> **What you will do**:
The task requires restating, word for word, the lines of the entries below from the one containing "Task: Click the 硬件 hardware chip icon" through the final one, both included.

> **Excerpted data**:
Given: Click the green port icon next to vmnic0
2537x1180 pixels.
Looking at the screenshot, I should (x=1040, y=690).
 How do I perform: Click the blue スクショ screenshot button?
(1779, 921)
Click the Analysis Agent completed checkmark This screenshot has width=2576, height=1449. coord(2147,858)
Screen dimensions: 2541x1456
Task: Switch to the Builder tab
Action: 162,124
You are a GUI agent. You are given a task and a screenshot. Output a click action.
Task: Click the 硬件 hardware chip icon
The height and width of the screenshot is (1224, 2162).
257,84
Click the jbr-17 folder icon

> **Solution for this task**:
Task: Click the 硬件 hardware chip icon
The height and width of the screenshot is (1224, 2162).
257,84
Click the jbr-17 folder icon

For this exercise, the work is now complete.